Task description: Among the entries below, only the lines starting at the one with "Барбекю (715, 1254)" and ending at the one with "5 Comments (150, 2140)", both included, are to be printed exactly.

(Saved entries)
------------------------
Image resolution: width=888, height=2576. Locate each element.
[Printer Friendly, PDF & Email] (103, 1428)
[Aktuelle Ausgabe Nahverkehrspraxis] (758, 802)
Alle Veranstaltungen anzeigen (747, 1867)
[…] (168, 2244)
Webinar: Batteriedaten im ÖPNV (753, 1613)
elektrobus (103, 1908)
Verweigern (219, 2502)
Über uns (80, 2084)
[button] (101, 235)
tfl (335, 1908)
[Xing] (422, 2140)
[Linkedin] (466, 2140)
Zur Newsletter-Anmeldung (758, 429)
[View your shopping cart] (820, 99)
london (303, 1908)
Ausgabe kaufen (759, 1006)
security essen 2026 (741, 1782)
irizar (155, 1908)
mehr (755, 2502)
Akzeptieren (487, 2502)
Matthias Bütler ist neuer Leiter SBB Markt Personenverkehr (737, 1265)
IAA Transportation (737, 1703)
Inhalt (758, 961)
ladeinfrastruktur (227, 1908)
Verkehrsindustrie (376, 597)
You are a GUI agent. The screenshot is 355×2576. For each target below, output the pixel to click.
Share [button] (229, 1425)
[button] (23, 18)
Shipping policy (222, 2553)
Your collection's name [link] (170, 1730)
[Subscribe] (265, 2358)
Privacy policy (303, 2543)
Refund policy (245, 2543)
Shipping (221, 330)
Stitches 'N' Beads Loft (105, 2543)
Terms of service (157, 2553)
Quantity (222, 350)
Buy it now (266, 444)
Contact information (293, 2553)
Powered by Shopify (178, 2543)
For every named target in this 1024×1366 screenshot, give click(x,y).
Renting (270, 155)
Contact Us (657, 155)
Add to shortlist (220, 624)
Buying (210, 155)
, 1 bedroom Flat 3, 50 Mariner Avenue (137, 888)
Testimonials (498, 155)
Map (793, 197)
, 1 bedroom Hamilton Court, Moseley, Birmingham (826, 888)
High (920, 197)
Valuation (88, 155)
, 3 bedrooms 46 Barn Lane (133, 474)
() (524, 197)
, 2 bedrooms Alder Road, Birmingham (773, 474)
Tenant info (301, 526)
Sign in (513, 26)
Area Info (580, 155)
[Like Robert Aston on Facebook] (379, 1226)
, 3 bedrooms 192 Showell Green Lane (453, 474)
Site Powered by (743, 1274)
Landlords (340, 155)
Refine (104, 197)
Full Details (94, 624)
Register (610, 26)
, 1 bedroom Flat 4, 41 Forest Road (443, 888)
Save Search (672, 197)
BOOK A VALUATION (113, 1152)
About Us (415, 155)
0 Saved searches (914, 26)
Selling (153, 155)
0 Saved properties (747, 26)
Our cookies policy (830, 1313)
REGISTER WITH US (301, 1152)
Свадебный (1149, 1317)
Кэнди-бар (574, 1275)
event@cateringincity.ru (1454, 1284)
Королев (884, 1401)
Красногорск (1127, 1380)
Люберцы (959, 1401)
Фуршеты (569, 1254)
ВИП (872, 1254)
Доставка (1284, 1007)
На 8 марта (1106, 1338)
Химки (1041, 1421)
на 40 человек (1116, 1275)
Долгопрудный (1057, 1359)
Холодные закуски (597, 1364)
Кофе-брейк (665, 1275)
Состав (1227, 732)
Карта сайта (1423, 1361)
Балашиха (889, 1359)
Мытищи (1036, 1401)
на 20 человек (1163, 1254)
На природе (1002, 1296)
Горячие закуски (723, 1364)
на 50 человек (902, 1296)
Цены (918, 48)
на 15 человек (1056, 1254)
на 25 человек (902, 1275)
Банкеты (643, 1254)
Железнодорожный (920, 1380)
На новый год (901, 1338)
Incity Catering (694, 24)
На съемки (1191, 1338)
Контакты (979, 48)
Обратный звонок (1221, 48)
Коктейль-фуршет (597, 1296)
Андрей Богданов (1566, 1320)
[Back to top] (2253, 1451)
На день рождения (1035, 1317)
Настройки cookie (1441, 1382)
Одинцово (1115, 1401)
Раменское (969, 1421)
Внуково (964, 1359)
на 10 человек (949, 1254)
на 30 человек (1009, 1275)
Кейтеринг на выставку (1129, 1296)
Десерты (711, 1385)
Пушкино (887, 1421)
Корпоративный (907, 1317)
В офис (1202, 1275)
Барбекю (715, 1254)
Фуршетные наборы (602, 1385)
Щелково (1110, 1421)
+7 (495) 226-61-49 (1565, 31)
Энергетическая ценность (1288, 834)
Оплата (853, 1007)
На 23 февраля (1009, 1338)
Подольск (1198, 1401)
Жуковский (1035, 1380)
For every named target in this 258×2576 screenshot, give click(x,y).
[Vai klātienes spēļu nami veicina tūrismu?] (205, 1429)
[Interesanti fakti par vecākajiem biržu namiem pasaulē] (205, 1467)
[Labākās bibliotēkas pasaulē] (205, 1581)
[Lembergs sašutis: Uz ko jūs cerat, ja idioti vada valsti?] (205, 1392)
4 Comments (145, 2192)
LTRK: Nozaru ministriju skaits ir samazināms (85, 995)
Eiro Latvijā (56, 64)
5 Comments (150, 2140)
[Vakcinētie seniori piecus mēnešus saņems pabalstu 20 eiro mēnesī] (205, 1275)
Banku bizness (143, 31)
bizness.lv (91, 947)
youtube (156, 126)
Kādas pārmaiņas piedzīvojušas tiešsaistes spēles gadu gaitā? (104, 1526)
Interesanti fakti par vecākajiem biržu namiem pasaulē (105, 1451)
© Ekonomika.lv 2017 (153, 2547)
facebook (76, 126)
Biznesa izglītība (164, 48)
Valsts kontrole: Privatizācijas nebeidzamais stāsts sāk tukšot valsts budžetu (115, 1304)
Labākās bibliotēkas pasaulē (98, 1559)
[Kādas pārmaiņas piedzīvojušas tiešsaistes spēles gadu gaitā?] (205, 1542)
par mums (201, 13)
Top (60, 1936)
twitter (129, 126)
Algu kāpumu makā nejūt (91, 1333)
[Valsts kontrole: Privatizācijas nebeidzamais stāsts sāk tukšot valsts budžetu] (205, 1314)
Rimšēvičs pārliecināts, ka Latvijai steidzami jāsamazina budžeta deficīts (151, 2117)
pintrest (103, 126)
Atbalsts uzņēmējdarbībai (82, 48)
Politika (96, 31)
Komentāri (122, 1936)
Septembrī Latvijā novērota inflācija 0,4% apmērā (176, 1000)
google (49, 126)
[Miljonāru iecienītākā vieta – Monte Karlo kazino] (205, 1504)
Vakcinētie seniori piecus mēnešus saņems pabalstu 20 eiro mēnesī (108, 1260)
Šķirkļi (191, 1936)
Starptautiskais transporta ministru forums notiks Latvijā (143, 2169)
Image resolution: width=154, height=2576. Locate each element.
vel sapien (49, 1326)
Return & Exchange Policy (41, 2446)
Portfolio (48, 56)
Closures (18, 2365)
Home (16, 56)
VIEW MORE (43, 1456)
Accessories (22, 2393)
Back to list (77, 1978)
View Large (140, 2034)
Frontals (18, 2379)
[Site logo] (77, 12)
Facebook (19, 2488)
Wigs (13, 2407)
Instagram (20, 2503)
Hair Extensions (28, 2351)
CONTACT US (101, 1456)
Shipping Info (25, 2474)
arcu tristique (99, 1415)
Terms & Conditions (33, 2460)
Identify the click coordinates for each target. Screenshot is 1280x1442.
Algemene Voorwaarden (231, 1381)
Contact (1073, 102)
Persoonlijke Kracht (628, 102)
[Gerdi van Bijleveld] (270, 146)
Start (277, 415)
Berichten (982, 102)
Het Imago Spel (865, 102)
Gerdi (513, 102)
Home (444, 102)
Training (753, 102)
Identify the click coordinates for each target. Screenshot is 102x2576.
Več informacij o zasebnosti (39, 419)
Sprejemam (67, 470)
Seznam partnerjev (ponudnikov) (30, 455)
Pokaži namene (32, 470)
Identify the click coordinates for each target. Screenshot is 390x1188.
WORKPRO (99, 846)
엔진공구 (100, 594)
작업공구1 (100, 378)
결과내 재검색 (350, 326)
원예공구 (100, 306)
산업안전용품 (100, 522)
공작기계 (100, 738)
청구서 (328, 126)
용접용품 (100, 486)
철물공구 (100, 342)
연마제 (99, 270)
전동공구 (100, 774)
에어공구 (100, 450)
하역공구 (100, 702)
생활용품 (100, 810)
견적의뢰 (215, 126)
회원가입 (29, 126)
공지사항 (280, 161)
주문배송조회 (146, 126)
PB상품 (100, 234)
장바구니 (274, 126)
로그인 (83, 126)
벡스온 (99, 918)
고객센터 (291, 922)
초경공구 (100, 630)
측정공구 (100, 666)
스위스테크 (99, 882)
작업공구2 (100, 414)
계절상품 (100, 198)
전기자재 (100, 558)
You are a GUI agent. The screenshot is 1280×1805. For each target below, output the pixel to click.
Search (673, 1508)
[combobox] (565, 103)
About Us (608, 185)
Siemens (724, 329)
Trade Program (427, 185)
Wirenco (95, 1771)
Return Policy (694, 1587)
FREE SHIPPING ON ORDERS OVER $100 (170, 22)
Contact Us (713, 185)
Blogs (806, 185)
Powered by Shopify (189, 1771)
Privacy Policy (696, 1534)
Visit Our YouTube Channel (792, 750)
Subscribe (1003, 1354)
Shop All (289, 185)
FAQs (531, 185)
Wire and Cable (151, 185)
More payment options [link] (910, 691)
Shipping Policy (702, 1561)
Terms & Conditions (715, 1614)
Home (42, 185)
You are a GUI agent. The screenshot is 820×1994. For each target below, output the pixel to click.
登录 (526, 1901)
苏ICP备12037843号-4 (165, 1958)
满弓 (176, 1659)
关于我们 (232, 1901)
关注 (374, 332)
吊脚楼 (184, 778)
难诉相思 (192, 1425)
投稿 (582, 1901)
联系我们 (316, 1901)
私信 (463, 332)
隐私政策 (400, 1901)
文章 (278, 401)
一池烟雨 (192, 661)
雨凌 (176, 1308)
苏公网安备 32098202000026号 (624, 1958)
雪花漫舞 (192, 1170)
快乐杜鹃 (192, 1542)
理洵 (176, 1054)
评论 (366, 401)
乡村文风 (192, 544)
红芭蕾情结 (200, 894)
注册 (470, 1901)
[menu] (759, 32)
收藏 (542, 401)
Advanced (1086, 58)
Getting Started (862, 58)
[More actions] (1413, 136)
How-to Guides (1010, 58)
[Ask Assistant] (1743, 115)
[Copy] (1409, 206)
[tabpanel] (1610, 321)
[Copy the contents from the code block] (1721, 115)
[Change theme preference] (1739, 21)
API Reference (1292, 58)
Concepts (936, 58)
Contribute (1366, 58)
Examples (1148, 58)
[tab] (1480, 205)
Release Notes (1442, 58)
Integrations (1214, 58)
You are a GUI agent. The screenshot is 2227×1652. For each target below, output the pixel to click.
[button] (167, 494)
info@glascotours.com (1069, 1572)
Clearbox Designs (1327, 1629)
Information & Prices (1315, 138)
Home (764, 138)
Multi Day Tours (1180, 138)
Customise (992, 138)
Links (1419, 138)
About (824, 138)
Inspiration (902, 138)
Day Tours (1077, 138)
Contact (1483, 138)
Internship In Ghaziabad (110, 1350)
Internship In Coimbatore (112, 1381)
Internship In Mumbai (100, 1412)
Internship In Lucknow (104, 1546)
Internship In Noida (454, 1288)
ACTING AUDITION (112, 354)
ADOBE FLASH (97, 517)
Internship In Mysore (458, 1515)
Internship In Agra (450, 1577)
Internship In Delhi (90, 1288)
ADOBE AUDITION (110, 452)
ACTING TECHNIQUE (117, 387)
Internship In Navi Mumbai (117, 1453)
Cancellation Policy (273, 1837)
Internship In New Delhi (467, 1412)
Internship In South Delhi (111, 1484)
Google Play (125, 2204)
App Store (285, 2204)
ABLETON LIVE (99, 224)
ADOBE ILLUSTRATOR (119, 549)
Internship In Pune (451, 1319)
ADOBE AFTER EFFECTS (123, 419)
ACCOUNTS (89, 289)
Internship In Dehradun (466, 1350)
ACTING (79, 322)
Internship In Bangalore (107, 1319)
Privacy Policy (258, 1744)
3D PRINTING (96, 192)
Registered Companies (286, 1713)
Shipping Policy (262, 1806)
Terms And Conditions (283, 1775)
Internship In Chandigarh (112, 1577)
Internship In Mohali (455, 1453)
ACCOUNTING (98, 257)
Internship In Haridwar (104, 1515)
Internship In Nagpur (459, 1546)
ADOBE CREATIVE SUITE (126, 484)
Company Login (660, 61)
------------------------
Result of the exercise:
Барбекю (715, 1254)
Фуршетные наборы (602, 1385)
Щелково (1110, 1421)
+7 (495) 226-61-49 (1565, 31)
Энергетическая ценность (1288, 834)
Оплата (853, 1007)
На 23 февраля (1009, 1338)
Подольск (1198, 1401)
Жуковский (1035, 1380)
For every named target in this 258×2576 screenshot, give click(x,y).
[Vai klātienes spēļu nami veicina tūrismu?] (205, 1429)
[Interesanti fakti par vecākajiem biržu namiem pasaulē] (205, 1467)
[Labākās bibliotēkas pasaulē] (205, 1581)
[Lembergs sašutis: Uz ko jūs cerat, ja idioti vada valsti?] (205, 1392)
4 Comments (145, 2192)
LTRK: Nozaru ministriju skaits ir samazināms (85, 995)
Eiro Latvijā (56, 64)
5 Comments (150, 2140)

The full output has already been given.